Arthritis is a condition that affects the joints of the body. It can occur in people of all ages, including children. There are a number of different types of arthritis, including:

  • Osteoarthritis; This is the most common type of arthritis in the UK. While it can develop quickly, it more often causes small, subtle changes in the finger and wrist joints, so that many people don’t notice any symptoms in the hand until they become more pronounced.
  • Rheumatoid arthritis; Caused by the immune system attacking the joints, leading to swelling, damage and sometime a change in the shape of the joint itself. This can be particularly marked in the hand, where finger joints can become visibly swollen and disfigured.
  • Gout; Caused by too much uric acid in the body, this is usually seen in the big toe although it can also sometimes occur in the hand and wrist.

Arthritis cannot be cured but the damage inflicted on the joints can be minimised with timely diagnosis.  Your Circle doctor will be able to give you expert and up-to-date advice on the best treatments available to help reduce your symptoms, manage any pain and limit the effect it has on your ability to enjoy life.

Osteoarthritis in the hand

Osteoarthritis is the most common type of arthritis in the hand. The bones in your hand and wrist have a lining of cartilage at their ends, known as articular cartilage. In a healthy joint this articular cartilage is smooth, helping the bones in the joint to move against one another freely. Osteoarthritis causes parts of this cartilage to thin. As a result, the bones start rubbing when they move over one another. Over time, this rubbing of uneven surfaces together causes damage to the joint, leading to the pain, stiffness and swelling associated with osteoarthritis.

Our bodies are normally very good at trying to repair damage, but osteoarthritis means that the damage to the joint occurs more rapidly than the body can repair itself. In some cases, the healing process itself can lead to the formation of new bony growths in the joint called osteophytes. These hard lumps of bone can reduce movement in the joint. As they rub against nearby soft tissues, symptoms can be aggravated, leading to further stiffness, swelling and pain in the joint.  

Symptoms of hand arthritis

The exact symptoms you experience will vary depending on the type of arthritis you have and how developed it is. The symptoms listed below are intended for guidance. If you have any of these symptoms you should see a specialist hand doctor for an accurate diagnosis.
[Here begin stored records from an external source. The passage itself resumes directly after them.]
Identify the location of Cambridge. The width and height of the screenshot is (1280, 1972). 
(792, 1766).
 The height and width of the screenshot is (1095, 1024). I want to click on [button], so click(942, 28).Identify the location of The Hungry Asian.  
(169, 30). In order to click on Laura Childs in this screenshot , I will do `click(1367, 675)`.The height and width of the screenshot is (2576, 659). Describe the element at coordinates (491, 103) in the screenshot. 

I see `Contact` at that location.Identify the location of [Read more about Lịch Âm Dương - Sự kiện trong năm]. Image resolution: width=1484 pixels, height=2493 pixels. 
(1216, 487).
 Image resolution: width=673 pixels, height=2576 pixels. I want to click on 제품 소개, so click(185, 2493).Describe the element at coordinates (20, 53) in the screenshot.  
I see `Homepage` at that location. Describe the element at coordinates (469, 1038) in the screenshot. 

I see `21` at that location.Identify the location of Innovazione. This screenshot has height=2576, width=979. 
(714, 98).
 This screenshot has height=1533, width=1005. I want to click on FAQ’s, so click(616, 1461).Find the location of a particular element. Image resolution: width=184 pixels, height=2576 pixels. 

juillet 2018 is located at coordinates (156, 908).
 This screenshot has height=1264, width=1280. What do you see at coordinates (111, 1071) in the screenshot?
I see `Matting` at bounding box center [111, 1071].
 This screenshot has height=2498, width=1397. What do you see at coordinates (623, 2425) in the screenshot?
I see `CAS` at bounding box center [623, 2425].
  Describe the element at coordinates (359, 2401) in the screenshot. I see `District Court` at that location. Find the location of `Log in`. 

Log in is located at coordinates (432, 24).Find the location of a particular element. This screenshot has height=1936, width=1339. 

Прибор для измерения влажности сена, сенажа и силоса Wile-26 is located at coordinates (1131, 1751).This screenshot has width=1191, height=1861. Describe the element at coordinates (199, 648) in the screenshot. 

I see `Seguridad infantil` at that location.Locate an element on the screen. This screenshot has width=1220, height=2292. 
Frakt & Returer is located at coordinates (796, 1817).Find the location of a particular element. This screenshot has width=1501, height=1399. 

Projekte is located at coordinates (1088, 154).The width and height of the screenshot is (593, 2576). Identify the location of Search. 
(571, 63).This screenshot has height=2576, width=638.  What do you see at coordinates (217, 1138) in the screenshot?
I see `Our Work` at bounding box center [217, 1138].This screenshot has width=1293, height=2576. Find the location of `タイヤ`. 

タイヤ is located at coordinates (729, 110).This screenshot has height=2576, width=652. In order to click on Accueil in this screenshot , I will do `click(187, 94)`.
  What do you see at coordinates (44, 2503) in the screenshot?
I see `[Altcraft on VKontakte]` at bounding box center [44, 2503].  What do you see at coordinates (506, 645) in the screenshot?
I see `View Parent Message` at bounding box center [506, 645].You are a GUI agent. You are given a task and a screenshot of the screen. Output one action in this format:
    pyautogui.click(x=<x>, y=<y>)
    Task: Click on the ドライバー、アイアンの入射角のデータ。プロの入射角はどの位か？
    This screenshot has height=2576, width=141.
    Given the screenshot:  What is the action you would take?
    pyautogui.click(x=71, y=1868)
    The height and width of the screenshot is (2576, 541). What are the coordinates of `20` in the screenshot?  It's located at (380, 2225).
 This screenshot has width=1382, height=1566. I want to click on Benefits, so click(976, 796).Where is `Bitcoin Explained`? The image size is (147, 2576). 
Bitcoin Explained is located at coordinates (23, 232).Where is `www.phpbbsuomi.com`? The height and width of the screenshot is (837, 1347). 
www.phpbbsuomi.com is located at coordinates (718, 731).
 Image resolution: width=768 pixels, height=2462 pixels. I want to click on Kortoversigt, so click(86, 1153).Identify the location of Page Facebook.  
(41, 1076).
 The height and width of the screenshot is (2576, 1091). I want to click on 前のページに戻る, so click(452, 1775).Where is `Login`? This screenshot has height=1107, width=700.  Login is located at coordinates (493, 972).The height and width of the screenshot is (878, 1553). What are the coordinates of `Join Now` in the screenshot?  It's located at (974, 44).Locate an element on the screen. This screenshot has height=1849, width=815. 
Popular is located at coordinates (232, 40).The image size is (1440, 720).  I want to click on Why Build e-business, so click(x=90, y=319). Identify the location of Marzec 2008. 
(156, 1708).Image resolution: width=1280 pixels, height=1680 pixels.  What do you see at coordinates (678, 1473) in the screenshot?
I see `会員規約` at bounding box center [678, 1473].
  • Loss of grip: You may notice that you have lost some of the grip strength in your hand. It may be harder to carry out everyday tasks, such as twisting a tap or opening a jar.
  • Pain: While we all experience aches and pains from time to time, you may feel pain in your hand only when you use the fingers in a certain way. This may often be felt at the base of the thumb, where the thumb meets the wrist. Arthritic pain is often dull but constant, although it tends to become more pronounced as it develops, and the joint becomes increasingly worn.
  • Seizing up in a joint: You may find one of the joints in your hand seizing up when using it. If this is one of the joints in a finger, many people find they have to pull the finger a bit and then release it in order to regain free movement in the joint. It can be frustrating, as well as concerning, to have to do this frequently.
  • Stiffness: This is often noticed as arthritis develops and osteophytes begin to form in the joint. You might find your hand movements are much stiffer, lacking their normal agility and flexibility. This can make more difficult to take hold of things quickly or to hold them for any length of time.

It is important to note that these symptoms are not exclusively caused by arthritis and other illnesses, injuries and diseases can cause similar problems. However, these symptoms can often be a good indicator that something is not quite right with your hand. It is sensible in such instances to have things assessed by a doctor for your peace of mind.